Parts of the exercise
1. From the bailout article, quote the passage starting at "With all the" and ending at "distinct competitive advantage.".
2. According to the bailout article, in nearly how many banks has the government taken equity stakes?

Text block

★ ★ ★ ★ ★ ★ ★

With all the bailout money circulating through the system, the U.S. government is fundamentally altering notions of competition. Mainly, companies that are receiving bailout funds are finding themselves with a distinct competitive advantage.
The Wall Street Journal (subscription required) reports that "Since the onset of the financial crisis nine months ago, the government has become the nation's biggest mortgage lender, guaranteed nearly $3 trillion in money-market mutual-fund assets, commandeered and restructured two car companies, taken equity stakes in nearly 600 banks, lent more than $300 billion to blue-chip companies, supported the life-insurance industry and become a credit source for buyers of cars, tractors and even weapons for hunting ... Increasingly, companies big and small are competing on the basis of their ability to tap government money."
Here's the worst part: The companies that are being aided by taxpayer funds are the weakest in their fields -- leading to charges that all this bailout money is doing is sustaining zombie banks and zombie businesses. But in a way, it's worse than that because we taxpayers are being forced to invest our money in the weakest companies in the country. A strong company will get no bailout money, and the weaker a company is, the more money it gets. To borrow a line from Gordon Gekko, "The new law of evolution in corporate America seems to be survival of the unfittest."
Gekko also is famous for saying that "In my book, you either do it right or you get eliminated." But in the current Washington playbook, it's "You either do it right or you get taxpayer money to keep doing it wrong."
Our investment strategy is to buy stakes in and lend money to the weakest, most overleveraged companies in each industry (as long as they're big enough to pose systemic risk). Is that an investment strategy that's likely to make anyone -- other than the CEOs of the debtor companies -- rich? I don't think so.











Reader Comments (Page 1 of 1)
6-15-2009 @ 2:11PM
ij70 said...
Yep.
6-15-2009 @ 2:51PM
William A Daviau said...
On the other hand, we tried doing nothing....the year was 1929. This time around might not have a better result but how much worse can it be?
6-15-2009 @ 3:17PM
clikdawg said...

★ ★ ★ ★ ★ ★ ★

Data
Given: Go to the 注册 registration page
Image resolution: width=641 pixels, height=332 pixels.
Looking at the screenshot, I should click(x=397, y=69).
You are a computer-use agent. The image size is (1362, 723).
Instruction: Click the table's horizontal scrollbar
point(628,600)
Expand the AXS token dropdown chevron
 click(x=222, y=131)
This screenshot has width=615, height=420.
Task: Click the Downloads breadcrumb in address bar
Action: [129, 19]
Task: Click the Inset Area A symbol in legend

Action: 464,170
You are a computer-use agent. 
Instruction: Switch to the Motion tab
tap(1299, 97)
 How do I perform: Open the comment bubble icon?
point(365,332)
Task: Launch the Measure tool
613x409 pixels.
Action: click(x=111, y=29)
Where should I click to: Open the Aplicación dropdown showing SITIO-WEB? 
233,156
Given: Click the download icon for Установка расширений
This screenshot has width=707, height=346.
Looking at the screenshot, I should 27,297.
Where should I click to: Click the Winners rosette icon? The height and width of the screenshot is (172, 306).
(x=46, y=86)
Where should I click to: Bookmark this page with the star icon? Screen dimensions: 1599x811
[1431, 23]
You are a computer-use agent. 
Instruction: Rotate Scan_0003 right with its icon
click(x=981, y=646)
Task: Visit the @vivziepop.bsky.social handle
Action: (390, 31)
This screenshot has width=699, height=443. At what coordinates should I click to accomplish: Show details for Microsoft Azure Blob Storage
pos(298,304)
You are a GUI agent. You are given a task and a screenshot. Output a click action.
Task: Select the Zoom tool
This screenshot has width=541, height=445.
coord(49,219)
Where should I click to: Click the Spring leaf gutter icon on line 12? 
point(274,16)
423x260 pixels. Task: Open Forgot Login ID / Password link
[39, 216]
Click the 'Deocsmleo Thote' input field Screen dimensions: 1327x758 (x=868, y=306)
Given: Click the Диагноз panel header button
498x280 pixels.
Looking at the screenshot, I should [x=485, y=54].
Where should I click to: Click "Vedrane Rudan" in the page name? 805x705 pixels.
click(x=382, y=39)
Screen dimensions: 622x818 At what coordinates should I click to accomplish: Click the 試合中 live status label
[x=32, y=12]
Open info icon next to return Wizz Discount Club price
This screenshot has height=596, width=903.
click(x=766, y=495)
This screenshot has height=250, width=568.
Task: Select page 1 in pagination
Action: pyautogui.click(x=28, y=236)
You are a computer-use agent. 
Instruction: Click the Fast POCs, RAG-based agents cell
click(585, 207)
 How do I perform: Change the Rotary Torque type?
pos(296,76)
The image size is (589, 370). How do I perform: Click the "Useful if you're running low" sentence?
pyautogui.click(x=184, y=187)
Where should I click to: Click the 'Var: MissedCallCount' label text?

★ ★ ★ ★ ★ ★ ★

Solutions in order
1.
With all the bailout money circulating through the system, the U.S. government is fundamentally altering notions of competition. Mainly, companies that are receiving bailout funds are finding themselves with a distinct competitive advantage.

2. Nearly 600 banks.